A recently completed three-year project funded by Wine Australia, led by the NSW Department of Primary Industries and investigated by Dr Mark Whitty and his team at the University of NSW, aimed to find a reliable and inexpensive technological replacement for manual estimation.
The current ‘best practice’ manual estimation method is time consuming and error-prone, with an accepted estimation error rate of ±15 per cent at best, even at harvest. This leads to problems in planning harvesting and intake at wineries and has flow-on effects for both growers and wineries.
Dr Whitty’s project showed that it is often more accurate to use long-term averages, and growers’ knowledge about their vineyards, than the manual method.
The researchers assessed a range of digital options, with the best results reported from GoPro cameras mounted to farm vehicles to video an entire block at the shoot stage (E-L 9) in combination with smartphone photos of marked bunches at flowering, pea-sized and harvest stages.
At the flowering stage, an impressive average error of just 5.5 per cent against tonnage delivered to the winery was achieved across four trial blocks – one each of Chardonnay and Shiraz in Orange and Clare.
‘Image processing can count flowers and berries on a single inflorescence or bunch and measure berry diameters, hence fruit-set ratios can be quickly determined non-destructively’, said Dr Whitty.
‘Simple cameras such as GoPros can give relative potential yield maps very early in the season, providing farmers with the tools to deal with variability within a block in the current season.’
However, when the measurements were repeated later in the season, the error margin increased to 14 per cent at pea-sized and 12 per cent at harvest.
The sensing method investigated by the project is reliant on visual imaging and, in a typical sprawl canopy, bunches hidden within the canopy cannot be readily seen. Later season estimates depend on historical occlusion factors or manual calibration. However, the researchers say there is potential for this technology to have increased accuracy in cane-pruned vines due to greater visibility of shoots and fruit.
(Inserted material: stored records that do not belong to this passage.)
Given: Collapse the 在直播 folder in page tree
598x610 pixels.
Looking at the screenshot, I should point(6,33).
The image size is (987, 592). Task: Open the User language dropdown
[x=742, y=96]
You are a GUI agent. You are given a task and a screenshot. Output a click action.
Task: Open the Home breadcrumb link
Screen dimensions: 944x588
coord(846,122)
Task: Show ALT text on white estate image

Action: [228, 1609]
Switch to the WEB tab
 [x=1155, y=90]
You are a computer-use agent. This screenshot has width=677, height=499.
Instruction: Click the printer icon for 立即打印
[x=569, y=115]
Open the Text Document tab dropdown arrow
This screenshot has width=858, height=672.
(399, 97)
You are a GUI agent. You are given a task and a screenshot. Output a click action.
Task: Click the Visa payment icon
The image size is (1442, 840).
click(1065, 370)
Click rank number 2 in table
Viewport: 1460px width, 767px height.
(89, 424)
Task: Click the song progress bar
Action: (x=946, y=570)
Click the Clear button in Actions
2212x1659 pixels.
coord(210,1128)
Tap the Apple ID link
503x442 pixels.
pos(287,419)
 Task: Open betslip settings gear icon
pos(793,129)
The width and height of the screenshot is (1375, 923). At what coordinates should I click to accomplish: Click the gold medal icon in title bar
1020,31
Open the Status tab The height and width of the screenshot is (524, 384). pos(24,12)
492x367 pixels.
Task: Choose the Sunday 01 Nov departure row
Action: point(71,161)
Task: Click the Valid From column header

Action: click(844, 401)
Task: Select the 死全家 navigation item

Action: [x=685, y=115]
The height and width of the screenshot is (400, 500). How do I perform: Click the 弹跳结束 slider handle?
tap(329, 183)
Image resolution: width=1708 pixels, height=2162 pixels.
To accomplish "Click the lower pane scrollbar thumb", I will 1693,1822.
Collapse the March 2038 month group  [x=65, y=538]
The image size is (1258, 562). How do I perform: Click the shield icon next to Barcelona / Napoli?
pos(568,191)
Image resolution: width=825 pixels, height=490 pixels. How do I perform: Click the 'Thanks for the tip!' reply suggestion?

The image processing components of the method provided an unexpected bonus, with it leading to the development of an improved, automated flower counting system. Using images captured with a smartphone camera, the accuracy of counting was found to be 84 per cent per image across 12 Australian datasets. This underpinned the yield estimation and reduced the need for arduous manual counting of flowers.
Wine Australia is currently assessing what the next steps might be. Providing access to this new image processing technology would allow growers to estimate yield accurately early in the season, but not being able to ground truth these values during the season with the same level of accuracy limits its usefulness.
Ideally, producers need a sensor technology that is able to see through a canopy and is capable of discerning fruit from shoots, wires, posts, etc. LiDAR has already been shown to not be particularly useful for this purpose, as it relies on being able to ‘see’ the target (i.e. the fruit). A current project with CSIRO (CSA 1602) is trialling ultrawideband radar which can see through the canopy. It is too early to know how feasible this technology might be in accurately detecting fruit, but initial results are promising. Microwave based technology is being trialled in New Zealand to estimate yields of Sauvignon Blanc. An alternative approach taken in another Wine Australia project (MQ 1401) is to use machine learning and historical data sets. This project is further advanced and the results look promising.
Watch this space!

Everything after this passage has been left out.